KATLANILMAZ İNSAN TİPLERİ VE MÜCADELE İÇİN BASİT ÖNERİLER

Toplum olarak bir garipleştik. İnsanlar giderek daha çok bencilleşiyor sanki…

Düşünceli ve saygılı insanlar için kamusal yaşamda var olmak giderek zorlaşıyor.

Trafikte, markette, bankada, bekleme alanlarında ve toplumun diğer üyeleriyle bir arada bulunma zorunluluğu olan tüm kapalı ve açık mekanlarda sabırlar test ediliyor.
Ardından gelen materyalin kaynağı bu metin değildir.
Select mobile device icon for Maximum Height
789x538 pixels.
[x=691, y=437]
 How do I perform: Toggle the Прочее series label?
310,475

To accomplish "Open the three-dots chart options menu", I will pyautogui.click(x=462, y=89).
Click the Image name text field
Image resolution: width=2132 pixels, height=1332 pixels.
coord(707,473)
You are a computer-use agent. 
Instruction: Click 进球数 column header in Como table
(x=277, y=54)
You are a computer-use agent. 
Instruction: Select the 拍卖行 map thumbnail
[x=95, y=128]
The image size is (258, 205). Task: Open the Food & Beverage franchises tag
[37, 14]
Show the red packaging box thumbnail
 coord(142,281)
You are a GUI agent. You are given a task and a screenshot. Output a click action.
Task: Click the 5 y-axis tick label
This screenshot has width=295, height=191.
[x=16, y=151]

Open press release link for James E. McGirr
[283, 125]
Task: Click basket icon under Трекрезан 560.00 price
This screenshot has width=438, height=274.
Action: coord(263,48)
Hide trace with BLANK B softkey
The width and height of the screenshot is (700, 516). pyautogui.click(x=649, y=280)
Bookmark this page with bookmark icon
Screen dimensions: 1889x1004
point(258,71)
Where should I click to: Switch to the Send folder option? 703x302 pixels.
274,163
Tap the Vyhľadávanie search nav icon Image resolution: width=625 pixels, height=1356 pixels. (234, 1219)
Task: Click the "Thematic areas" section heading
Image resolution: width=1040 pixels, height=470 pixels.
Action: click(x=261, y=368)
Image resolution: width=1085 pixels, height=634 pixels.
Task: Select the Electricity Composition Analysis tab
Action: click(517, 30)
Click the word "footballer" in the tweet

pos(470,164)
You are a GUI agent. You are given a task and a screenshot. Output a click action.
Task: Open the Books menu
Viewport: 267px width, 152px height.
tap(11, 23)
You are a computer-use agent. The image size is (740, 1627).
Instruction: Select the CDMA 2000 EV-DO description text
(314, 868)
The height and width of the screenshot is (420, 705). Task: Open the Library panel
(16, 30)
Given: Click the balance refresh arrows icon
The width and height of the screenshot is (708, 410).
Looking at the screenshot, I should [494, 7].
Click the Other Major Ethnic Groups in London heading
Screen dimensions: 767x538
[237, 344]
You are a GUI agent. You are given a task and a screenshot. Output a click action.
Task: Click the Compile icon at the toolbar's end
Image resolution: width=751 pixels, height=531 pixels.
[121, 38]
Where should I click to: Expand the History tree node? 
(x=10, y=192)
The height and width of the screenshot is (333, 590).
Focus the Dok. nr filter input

Bu konuda kesinlikle yalnız olduğumu düşünmüyorum; ya da en azından düşünmek istemiyorum!

O yüzden benimle aynı çileyi çekmek zorunda kalanlar için basit önerilerde bulunacağım…

Katlanılmaz Tip 1: Saldım çayıra, Mevla kayıra ebeveynleri

Bir grup ebeveyn var. Ben onları ‘saldım çayıra Mevla kayıra ebeveynleri’ olarak tanımlıyorum.

Bu tipler çocuklarıyla girdikleri her türlü ortamda rahat tavırlarıyla dikkat çekiyor.

Çocukları parkta başka çocukları itip kakıyor; oyuncaklarını ellerinden alıyor, sizin çocuğunuzu hayatınızda duymadığınız küfürlerle tanıştırıyor…

Dahası kuşlara, böceklere, çiçeklere, ağaçlara zarar veriyor…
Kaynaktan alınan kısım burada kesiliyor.